Together, the pair invented a new type of force sensor that could be manufactured like a printed circuit board. Sensel used Kickstarter in 2015 to bring its first product, The Morph, to market. The campaign raised $442,648. The Morph began shipping to its Kickstarter backers in 2017, and became available for direct purchase later that year.

In 2019, Sensel began shipping its first new Morph Overlay since its Kickstarter campaign, the Buchla Thunder Overlay, which was created in partnership with synthesizer and MIDI controller manufacturer Buchla U.S.A.
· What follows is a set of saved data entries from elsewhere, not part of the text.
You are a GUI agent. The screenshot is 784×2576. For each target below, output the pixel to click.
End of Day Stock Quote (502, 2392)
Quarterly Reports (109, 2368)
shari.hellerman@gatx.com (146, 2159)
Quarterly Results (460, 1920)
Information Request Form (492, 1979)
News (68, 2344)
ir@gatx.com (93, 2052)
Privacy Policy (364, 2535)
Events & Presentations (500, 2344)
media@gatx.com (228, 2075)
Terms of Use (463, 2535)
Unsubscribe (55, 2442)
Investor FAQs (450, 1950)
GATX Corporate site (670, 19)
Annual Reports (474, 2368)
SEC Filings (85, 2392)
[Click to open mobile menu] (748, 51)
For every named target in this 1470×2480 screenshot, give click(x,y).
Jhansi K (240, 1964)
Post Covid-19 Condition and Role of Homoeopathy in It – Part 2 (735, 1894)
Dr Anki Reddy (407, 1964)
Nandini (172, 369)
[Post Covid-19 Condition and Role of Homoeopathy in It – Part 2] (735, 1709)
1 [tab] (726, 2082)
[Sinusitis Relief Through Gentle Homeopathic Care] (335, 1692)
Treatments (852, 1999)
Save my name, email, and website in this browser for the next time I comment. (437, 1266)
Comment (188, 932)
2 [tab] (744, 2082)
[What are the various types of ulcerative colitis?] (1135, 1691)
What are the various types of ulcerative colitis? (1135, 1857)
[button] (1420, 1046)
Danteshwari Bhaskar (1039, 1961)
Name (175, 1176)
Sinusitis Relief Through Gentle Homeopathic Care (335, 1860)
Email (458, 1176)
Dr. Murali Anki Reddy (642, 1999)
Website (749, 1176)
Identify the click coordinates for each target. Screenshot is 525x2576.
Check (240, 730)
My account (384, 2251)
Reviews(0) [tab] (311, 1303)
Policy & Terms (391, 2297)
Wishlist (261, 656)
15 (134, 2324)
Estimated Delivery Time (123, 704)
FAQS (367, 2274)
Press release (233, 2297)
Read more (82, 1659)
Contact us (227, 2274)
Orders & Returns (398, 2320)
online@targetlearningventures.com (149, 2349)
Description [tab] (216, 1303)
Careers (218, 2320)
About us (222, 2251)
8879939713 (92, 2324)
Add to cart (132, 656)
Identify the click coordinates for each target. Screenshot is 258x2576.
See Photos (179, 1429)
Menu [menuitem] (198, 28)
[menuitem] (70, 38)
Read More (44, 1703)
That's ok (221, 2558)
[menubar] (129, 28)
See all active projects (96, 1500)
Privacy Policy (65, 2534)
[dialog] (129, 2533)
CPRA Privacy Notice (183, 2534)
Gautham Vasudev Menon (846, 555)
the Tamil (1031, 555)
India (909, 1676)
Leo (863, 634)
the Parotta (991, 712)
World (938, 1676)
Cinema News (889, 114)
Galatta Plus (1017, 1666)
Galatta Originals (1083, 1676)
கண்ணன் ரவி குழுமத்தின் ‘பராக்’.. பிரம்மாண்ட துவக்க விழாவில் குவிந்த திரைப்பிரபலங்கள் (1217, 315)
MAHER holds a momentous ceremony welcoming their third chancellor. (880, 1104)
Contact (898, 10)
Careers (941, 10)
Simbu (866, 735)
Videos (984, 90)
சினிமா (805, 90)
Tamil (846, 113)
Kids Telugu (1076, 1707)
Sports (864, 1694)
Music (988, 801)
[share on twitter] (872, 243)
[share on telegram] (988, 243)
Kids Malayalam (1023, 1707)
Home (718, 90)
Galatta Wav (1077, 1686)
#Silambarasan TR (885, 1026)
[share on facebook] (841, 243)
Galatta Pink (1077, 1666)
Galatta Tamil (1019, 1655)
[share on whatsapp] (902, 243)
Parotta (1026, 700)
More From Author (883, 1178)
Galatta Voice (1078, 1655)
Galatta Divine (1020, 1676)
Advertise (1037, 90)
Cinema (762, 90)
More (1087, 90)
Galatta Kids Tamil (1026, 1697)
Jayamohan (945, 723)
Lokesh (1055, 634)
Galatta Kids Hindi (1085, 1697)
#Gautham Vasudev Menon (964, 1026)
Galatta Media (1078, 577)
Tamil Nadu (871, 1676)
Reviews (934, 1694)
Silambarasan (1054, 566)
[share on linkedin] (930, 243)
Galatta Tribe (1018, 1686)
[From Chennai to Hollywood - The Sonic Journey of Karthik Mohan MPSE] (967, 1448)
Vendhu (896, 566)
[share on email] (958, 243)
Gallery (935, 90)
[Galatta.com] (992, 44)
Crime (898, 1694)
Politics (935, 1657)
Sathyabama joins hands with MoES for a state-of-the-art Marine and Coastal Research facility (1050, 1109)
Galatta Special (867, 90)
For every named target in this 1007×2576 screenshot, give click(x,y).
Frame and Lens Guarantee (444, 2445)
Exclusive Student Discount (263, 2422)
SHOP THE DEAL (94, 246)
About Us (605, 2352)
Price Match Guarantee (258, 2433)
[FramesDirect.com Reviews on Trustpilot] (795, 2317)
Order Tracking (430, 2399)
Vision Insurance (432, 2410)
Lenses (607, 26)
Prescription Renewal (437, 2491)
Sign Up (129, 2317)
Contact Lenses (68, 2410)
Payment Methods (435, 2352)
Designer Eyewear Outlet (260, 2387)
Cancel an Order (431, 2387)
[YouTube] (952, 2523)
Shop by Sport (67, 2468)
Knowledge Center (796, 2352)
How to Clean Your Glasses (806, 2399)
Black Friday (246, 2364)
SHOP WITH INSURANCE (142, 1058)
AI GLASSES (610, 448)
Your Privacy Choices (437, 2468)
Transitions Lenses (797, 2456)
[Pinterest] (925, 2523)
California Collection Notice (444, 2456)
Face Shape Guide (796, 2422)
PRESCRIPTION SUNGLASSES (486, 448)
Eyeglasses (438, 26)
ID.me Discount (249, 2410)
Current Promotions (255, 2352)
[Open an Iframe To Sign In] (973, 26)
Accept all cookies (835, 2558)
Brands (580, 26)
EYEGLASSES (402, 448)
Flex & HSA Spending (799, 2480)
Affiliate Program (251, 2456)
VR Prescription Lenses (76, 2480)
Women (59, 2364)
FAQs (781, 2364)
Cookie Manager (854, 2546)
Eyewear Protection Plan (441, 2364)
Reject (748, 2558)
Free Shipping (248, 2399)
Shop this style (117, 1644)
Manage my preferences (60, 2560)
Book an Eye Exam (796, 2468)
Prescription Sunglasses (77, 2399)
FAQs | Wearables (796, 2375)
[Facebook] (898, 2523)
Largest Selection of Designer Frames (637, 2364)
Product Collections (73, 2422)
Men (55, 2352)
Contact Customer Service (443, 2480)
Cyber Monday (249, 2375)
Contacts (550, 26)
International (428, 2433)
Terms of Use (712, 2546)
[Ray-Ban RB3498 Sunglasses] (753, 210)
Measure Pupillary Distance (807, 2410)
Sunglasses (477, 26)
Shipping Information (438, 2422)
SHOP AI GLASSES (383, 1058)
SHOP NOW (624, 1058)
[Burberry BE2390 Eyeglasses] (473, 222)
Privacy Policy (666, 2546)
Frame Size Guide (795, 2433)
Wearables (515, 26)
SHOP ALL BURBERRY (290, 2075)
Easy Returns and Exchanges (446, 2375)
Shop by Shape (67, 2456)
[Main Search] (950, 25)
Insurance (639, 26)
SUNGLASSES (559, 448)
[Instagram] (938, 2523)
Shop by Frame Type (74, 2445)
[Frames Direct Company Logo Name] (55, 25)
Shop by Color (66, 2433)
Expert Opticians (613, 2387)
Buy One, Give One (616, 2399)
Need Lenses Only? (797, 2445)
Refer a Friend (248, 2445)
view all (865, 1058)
In 2021, Sensel announced its new touchpad demonstration kit with touch, force, and haptic technologies. It was also announced that Sensel's touch technology would be included in the touchpad for Lenovo's ThinkPad X1 Titanium Yoga laptop.

In May 2022, Sensel announced that it has discontinued the Morph and would not bring it back into production. The possibility of some new product at some future unspecified time was suggested. Sensel and its intellectual property were acquired by Cirque Corporation in April 2025.